Lockyer's vote -- while noteworthy because of his position and past -- was not uncommon among Democrats. A Times exit poll found that 23% of registered Democrats voted for Schwarzenegger.

Lockyer, 62, briefly considered running to replace Davis himself, but, like most prominent Democrats, ultimately decided to stay out. He has known Schwarzenegger for a dozen years, and supported the actor's 2002 ballot initiative that sought funding for after-school programs.

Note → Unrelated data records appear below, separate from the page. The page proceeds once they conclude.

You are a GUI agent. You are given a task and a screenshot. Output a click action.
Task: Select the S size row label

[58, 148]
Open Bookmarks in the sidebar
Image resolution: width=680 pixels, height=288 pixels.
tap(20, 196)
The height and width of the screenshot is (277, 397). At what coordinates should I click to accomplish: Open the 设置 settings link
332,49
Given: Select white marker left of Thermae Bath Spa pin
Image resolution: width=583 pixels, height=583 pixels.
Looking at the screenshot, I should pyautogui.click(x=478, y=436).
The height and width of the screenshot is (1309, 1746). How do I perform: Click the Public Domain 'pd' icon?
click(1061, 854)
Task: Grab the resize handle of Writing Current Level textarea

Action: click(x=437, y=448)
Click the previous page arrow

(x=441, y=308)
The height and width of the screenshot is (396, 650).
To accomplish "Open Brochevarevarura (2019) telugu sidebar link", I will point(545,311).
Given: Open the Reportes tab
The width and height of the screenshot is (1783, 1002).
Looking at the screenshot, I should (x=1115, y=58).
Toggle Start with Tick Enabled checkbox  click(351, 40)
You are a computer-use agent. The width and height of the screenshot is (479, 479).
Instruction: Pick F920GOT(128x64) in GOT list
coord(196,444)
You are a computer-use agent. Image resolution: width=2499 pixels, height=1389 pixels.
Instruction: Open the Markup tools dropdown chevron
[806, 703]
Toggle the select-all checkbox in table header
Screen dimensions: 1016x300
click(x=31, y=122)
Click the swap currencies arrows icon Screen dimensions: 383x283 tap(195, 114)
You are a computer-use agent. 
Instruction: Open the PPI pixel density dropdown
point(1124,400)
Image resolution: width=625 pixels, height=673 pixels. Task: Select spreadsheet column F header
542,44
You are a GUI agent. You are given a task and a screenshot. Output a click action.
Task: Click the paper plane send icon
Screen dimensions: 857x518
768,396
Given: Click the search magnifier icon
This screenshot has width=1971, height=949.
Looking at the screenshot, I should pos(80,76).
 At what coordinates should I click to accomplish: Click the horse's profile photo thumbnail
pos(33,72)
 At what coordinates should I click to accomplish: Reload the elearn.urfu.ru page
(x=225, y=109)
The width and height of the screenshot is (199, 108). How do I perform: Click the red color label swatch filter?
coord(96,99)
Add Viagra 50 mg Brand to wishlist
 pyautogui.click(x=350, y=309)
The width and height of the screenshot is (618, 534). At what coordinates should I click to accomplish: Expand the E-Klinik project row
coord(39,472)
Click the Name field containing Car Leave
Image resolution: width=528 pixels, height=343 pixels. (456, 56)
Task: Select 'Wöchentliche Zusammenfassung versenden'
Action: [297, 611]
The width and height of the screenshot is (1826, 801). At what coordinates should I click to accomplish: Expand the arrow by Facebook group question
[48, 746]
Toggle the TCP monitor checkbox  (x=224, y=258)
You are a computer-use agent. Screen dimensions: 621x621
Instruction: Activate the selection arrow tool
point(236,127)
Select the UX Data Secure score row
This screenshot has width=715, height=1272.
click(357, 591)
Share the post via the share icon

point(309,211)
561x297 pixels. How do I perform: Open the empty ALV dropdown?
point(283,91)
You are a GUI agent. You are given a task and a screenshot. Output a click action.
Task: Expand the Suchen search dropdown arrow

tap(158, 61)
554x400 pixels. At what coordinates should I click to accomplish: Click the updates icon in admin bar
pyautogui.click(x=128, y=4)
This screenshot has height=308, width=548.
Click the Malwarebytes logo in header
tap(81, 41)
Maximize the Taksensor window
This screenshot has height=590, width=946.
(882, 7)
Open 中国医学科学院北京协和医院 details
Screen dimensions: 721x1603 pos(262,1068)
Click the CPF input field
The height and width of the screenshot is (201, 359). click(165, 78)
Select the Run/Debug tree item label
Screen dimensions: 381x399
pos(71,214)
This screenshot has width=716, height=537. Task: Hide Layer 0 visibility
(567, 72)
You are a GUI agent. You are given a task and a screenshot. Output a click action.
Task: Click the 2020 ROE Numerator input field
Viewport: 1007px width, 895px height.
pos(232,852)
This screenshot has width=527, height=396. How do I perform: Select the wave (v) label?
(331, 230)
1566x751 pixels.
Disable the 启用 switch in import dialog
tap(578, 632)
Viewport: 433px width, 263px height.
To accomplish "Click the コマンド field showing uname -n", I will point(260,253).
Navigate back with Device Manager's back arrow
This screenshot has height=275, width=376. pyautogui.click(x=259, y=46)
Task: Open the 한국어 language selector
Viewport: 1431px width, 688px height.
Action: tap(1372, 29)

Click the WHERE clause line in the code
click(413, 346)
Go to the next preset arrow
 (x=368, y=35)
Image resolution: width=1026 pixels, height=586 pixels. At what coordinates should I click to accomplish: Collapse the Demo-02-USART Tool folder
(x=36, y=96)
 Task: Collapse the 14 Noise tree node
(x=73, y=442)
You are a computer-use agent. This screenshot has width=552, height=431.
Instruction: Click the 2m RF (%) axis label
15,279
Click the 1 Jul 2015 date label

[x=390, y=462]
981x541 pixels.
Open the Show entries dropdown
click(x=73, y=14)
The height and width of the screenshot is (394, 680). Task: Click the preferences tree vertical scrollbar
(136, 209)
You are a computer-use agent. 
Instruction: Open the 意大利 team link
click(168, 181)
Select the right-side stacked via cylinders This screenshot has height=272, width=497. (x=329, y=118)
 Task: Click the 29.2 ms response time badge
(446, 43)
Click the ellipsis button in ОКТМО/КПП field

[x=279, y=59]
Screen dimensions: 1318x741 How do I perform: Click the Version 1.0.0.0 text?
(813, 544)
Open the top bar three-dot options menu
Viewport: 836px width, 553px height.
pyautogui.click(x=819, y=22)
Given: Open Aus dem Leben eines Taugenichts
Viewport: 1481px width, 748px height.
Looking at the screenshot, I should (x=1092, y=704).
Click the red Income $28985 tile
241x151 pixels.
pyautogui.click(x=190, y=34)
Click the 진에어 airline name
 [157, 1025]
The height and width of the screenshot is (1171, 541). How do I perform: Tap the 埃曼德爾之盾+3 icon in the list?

The attorney general is widely thought to be a probable candidate for governor in 2006. His most likely foe for the Democratic nomination, state Treasurer Phil Angelides, has emerged as a Schwarzenegger critic who has promised to lead Democratic opposition to the new governor. Both Lockyer and Angelides have stockpiled roughly $10 million in campaign funds for the 2006 election.

Lockyer attended Saturday's event with his new wife, Nadia Maria Davis, and infant son, Diego. Noting that having a child at his age has brightened his perspective on life, he wore a tie that quoted from the John Lennon song "Imagine." He cuddled the baby as he waited his turn to speak, seemingly unbothered by a spot of drool dampening his white shirt.

Lockyer shrugged off suggestions that his vote for Schwarzenegger would damage his standing among the Democratic faithful and undermine his support in the 2006 election, saying: "I'm just doing what I think is right. It is a new me."

He opened his speech by quoting at length from Matthew Arnold's 1867 poem "Dover Beach," which evokes a mood hovering between melancholy and hope. It was a marked departure from the partisan rhetoric for which Lockyer is known.

In the mid-1990s, as Democratic leader of the state Senate, he oversaw the fund-raising and operation of Democratic campaigns while keeping up a steady beat of criticism of then-Gov. Pete Wilson, a Republican. Lockyer won his current office in 1998 in a campaign that sharply disparaged his Republican rival's opposition to gun control. He was easily reelected in 2002.

But even as Lockyer described his newfound moderation, he took a swipe at the only major Democrat who had offered himself as a recall candidate, Lt. Gov. Cruz Bustamante.

"You know the people in your profession really well," Lockyer said, explaining why he couldn't bring himself to vote for Bustamante. "You know who works hard and who doesn't and you know who is honest and who isn't. Cops know that about cops. Doctors know that about doctors. I know that about politicians."

Democratic consultant Richie Ross, who advised Bustamante in the recall campaign and Lockyer in past races, shrugged off the attorney general's remarks, saying, "My candidates have differing points of views."

As the surprise of Lockyer's admission faded, many observers began parsing his remarks for political motives. Perhaps he hoped to clearly differentiate himself from Angelides, some said. Or maybe Lockyer was merely trying to align himself with the broad swath of voters who backed Schwarzenegger, others speculated.

"Vintage Lockyer," Garry South, Davis' longtime political strategist, said with a smirk.

Early in the recall campaign, Lockyer characterized Davis' past campaigns as "puke politics." In his speech Saturday, he said the comment was aimed at discouraging negative campaigning.

"Negative campaigns turn people off," he said. "It is disrespectful to voters. It erodes the fundamental tenets of society."

Lockyer said he viewed the Schwarzenegger campaign, by contrast, as "hopeful and optimistic and positive and problem-solving."

California Democratic Party executive Bob Mulholland said he doubted that Lockyer's announcement would hurt him with Democrats. But Mulholland pledged that the Democratic Party would continue criticizing Schwarzenegger over his policies and allegations that he sexually harassed women on movie sets over the last 30 years.

Lockyer, for his part, said he has no doubt that Schwarzenegger engaged in "frat boy" behavior, but added that "I'm convinced that Arnold didn't understand" that such actions were wrong.

"I give him the benefit of the doubt," Lockyer said.